## Problem details:
Copy the entries word for word, starting at the line containing "This screenshot has height=924, width=1311." and ending after the line containing "I will point(218,310).".

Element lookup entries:
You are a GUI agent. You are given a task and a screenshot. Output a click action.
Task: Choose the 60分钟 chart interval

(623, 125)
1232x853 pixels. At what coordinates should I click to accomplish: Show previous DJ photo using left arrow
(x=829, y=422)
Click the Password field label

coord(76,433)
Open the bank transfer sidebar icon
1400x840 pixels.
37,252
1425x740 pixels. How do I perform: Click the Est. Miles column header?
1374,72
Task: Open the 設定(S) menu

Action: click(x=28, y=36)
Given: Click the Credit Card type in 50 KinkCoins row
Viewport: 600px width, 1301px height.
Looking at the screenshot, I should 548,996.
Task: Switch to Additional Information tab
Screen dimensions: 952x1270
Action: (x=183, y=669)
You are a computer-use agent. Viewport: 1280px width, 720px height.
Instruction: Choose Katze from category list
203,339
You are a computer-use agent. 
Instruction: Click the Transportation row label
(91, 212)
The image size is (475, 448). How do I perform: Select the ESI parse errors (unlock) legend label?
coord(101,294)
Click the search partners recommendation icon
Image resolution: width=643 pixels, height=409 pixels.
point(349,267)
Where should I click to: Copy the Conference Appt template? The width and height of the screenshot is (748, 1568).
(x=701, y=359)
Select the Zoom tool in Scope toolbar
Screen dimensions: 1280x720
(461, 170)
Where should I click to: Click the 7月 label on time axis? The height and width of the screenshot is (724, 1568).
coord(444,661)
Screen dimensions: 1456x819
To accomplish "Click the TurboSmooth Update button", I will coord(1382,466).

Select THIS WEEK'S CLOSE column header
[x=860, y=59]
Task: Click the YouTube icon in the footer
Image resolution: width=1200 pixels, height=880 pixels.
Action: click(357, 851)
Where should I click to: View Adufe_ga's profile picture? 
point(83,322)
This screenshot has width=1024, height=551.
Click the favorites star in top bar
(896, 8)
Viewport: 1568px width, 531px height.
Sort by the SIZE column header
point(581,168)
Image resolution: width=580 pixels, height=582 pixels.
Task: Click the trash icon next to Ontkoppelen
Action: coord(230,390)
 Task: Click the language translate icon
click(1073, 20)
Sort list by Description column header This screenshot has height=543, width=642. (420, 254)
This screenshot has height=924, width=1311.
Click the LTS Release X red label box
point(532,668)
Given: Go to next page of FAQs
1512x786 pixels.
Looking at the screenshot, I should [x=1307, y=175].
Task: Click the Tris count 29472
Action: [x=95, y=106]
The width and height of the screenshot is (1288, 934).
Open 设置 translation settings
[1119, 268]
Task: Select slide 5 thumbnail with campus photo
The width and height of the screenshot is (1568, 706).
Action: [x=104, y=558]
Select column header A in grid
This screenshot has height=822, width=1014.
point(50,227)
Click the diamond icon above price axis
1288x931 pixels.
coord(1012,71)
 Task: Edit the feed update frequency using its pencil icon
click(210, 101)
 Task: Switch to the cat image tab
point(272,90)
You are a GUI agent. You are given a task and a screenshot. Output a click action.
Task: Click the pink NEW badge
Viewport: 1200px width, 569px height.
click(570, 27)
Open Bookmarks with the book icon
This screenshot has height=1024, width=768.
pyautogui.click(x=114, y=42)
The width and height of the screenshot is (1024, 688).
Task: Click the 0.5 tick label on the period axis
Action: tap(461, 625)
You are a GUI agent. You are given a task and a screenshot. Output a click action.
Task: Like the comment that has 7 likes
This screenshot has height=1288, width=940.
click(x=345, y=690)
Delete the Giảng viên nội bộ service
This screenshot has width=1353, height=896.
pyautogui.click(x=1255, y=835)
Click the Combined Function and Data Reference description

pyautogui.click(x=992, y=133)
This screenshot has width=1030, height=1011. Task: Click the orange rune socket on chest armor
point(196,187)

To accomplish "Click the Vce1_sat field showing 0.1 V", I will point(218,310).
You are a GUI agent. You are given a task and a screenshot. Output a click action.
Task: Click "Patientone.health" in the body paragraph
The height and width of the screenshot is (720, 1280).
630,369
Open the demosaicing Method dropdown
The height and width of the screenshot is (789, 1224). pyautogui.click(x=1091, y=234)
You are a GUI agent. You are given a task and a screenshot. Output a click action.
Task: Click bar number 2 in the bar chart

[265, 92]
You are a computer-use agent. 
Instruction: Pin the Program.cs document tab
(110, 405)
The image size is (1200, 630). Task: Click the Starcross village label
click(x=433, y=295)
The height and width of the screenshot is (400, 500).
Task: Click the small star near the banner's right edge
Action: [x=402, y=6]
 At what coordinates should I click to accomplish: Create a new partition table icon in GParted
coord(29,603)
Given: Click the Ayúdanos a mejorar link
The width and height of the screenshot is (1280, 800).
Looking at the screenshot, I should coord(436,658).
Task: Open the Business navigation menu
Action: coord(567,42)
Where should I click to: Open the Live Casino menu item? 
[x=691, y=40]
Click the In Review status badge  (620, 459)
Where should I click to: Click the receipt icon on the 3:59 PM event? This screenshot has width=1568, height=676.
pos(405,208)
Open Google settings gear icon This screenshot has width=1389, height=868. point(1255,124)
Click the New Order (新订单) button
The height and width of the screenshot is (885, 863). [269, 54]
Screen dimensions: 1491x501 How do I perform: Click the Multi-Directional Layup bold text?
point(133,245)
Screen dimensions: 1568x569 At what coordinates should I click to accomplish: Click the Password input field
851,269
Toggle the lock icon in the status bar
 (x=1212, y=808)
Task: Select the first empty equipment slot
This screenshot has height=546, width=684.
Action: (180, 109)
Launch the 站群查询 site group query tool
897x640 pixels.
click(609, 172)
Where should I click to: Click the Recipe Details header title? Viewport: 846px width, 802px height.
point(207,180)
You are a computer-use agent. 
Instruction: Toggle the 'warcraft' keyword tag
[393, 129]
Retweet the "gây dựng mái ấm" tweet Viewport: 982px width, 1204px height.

## Correct response:
This screenshot has height=924, width=1311.
Click the LTS Release X red label box
point(532,668)
Given: Go to next page of FAQs
1512x786 pixels.
Looking at the screenshot, I should [x=1307, y=175].
Task: Click the Tris count 29472
Action: [x=95, y=106]
The width and height of the screenshot is (1288, 934).
Open 设置 translation settings
[1119, 268]
Task: Select slide 5 thumbnail with campus photo
The width and height of the screenshot is (1568, 706).
Action: [x=104, y=558]
Select column header A in grid
This screenshot has height=822, width=1014.
point(50,227)
Click the diamond icon above price axis
1288x931 pixels.
coord(1012,71)
 Task: Edit the feed update frequency using its pencil icon
click(210, 101)
 Task: Switch to the cat image tab
point(272,90)
You are a GUI agent. You are given a task and a screenshot. Output a click action.
Task: Click the pink NEW badge
Viewport: 1200px width, 569px height.
click(570, 27)
Open Bookmarks with the book icon
This screenshot has height=1024, width=768.
pyautogui.click(x=114, y=42)
The width and height of the screenshot is (1024, 688).
Task: Click the 0.5 tick label on the period axis
Action: tap(461, 625)
You are a GUI agent. You are given a task and a screenshot. Output a click action.
Task: Like the comment that has 7 likes
This screenshot has height=1288, width=940.
click(x=345, y=690)
Delete the Giảng viên nội bộ service
This screenshot has width=1353, height=896.
pyautogui.click(x=1255, y=835)
Click the Combined Function and Data Reference description

pyautogui.click(x=992, y=133)
This screenshot has width=1030, height=1011. Task: Click the orange rune socket on chest armor
point(196,187)

To accomplish "Click the Vce1_sat field showing 0.1 V", I will point(218,310).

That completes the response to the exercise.